▶ [Verilen Görev]:
Zorunlu arabuluculuğa ilişkin metinde geçen “Arabulucu, yapılan başvuruyu görevlendirildiği tarihten itibaren altı hafta içinde sonuçlandırır.” cümlesini İngilizceye çevirin.

▶ [Metin Bloğu]:

---

DELİLLERİN DEĞERLENDİRİLMESİ VE GEREKÇE:
Dava şirket ortağı olan davacının alcak istemiyle başlatığı takibe itirazın yerinde olup olmadığına ilişkindir.
19.12.2018 tarihli Resmi Gazete’de yayımlanan ve 01.01.2019 tarihinde yürürlüğe giren 7155 sayılı Abonelik Sözleşmesinden Kaynaklanan Para Alacaklarına İlişkin Takibin Başlatılması Usulü Hakkında Kanun’un 20. maddesi ile 6102 sayılı Türk Ticaret Kanunu’na 5/A maddesi eklenmiştir.
Anılan maddeye göre; “(1) Bu Kanunun 4 üncü maddesinde ve diğer kanunlarda belirtilen ticari davalardan, konusu bir miktar paranın ödenmesi olan alacak ve tazminat talepleri hakkında dava açılmadan önce arabulucuya başvurulmuş olması dava şartıdır.
(2) Arabulucu, yapılan başvuruyu görevlendirildiği tarihten itibaren altı hafta içinde sonuçlandırır. Bu süre zorunlu hâllerde arabulucu tarafından en fazla iki hafta uzatılabilir.” denilmiştir.
Görüldüğü üzere, 6102 sayılı TTK’ye eklenen 5/A maddesinde, Kanun’un 4. maddesinde ve diğer kanunlarda belirtilen konusu bir miktar paranın ödenmesi olan alacak ve tazminat talepleri olan ticari davalarda, arabuluculuk dava şartı olarak belirlenmiştir.
Eldeki davada davacı yan, davalı şirketten olan alacağının tahsili amacı ile başlatılan icra takibine vaki itirazın iptali ve icra inkar tazminatı istemlerinde bulunmuş olup, dava 01.01.2019 tarihinden sonra açılmış olmakla, ticari bir dava olarak zorunlu arabuluculuğa tabi olup, arabulucuya başvurmak ve süreç tamamlandıktan sonra dava açılması hususu ve buna uyulmaması HMK’nin 114/2.maddesinde belirtilen “diğer dava şartlarına aykırılık” olarak davanın usulden reddi sebebidir.

---

▶ [Verilen Materyal]:
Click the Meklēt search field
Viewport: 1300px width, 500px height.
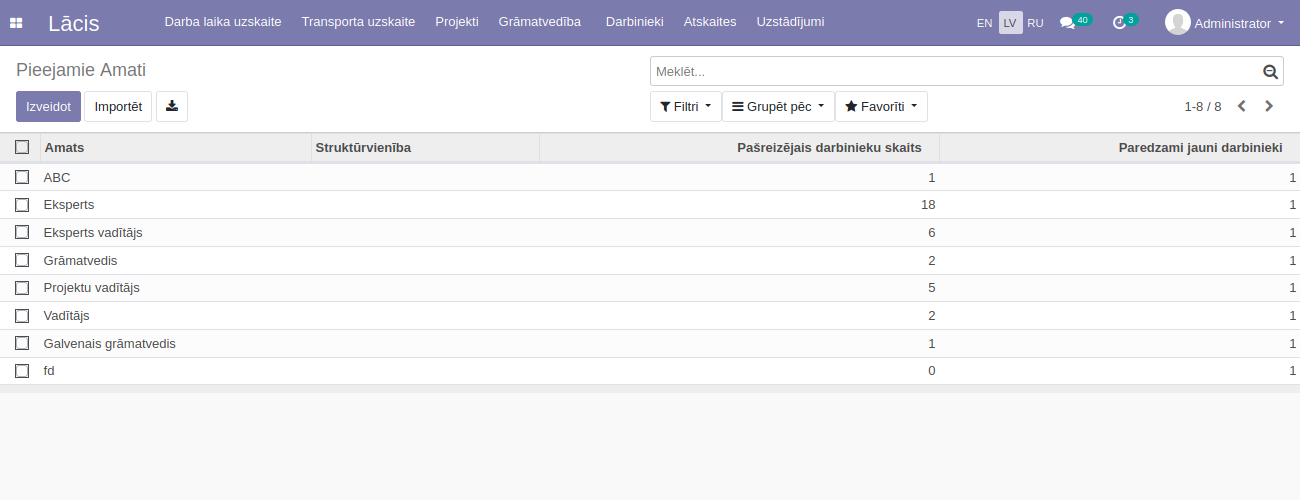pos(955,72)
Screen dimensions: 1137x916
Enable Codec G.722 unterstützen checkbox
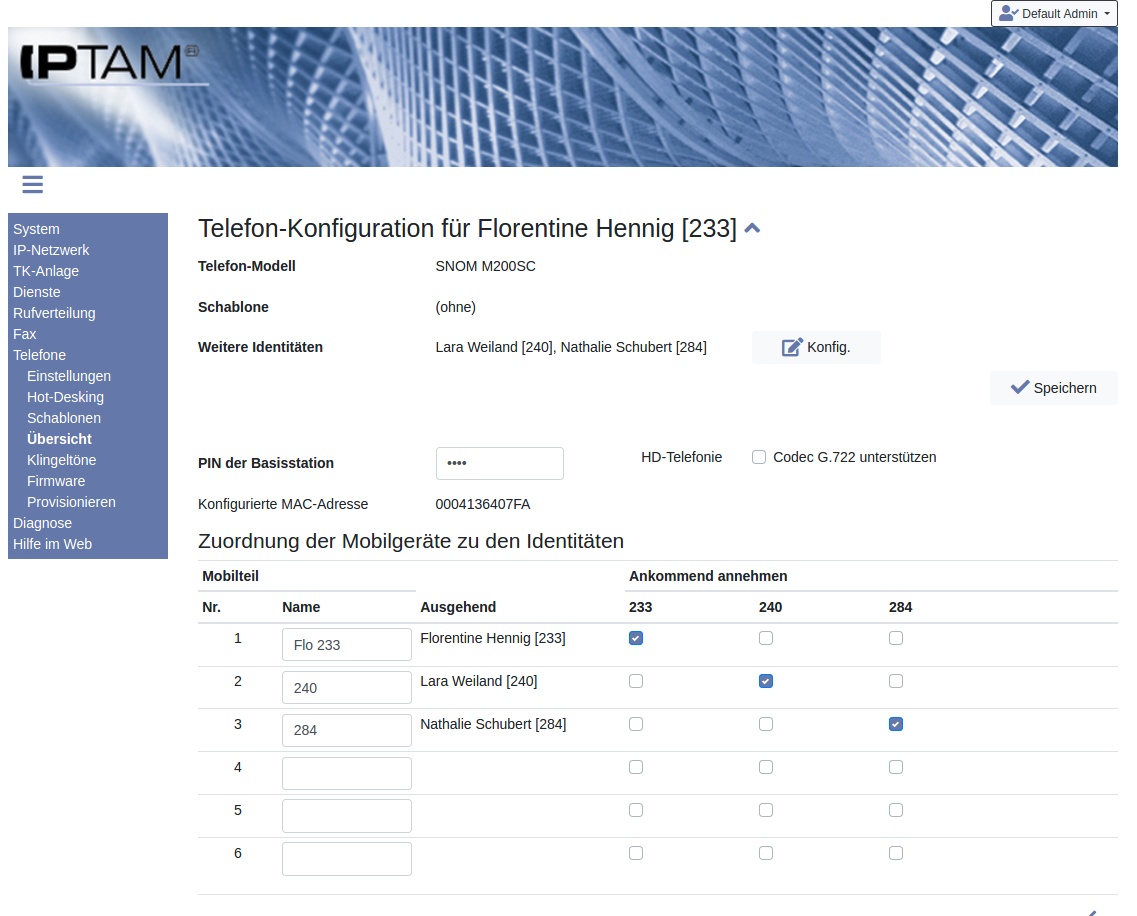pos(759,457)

---

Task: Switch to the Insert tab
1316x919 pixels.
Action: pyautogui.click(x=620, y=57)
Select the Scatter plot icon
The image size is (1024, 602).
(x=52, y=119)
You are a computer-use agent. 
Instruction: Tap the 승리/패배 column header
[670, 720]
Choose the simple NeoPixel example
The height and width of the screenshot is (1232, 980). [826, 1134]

---

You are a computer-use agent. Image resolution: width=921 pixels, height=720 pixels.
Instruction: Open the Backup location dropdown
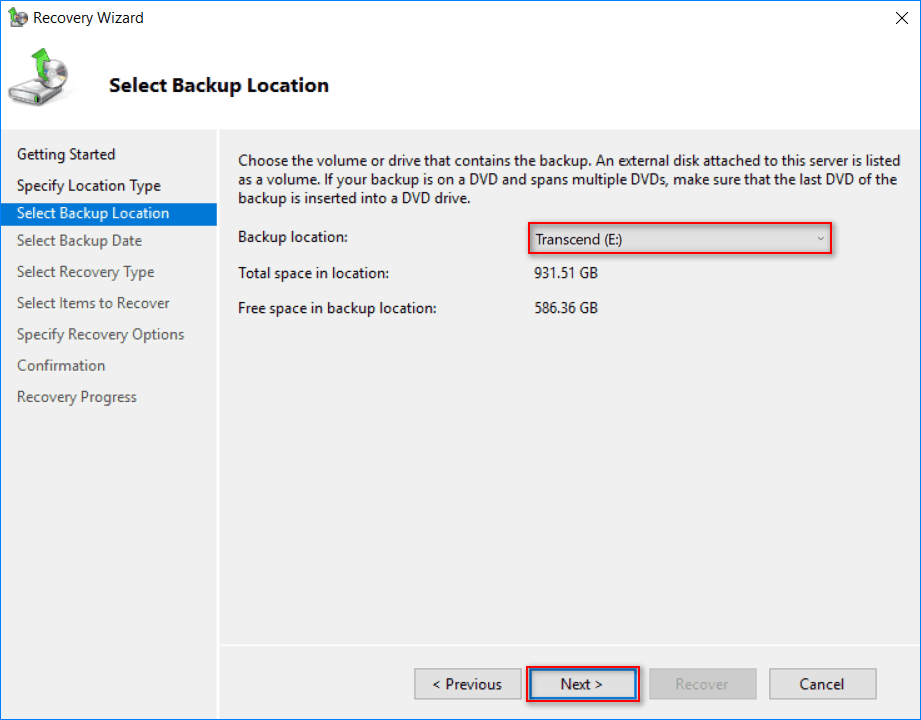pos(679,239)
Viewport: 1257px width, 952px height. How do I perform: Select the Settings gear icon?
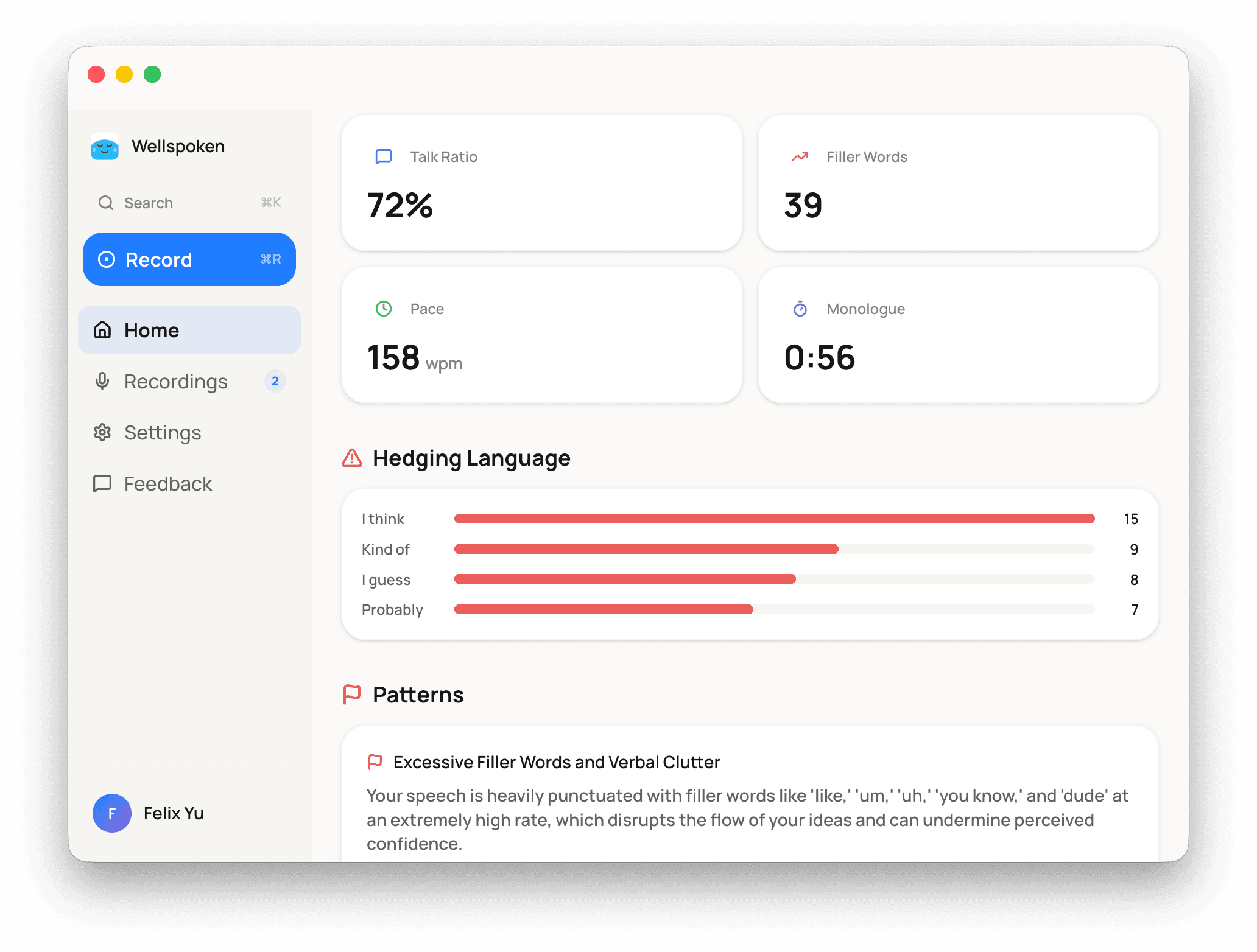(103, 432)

---

▶ [Görev Yanıtı]:
The mediator shall conclude the application within six weeks from the date of appointment.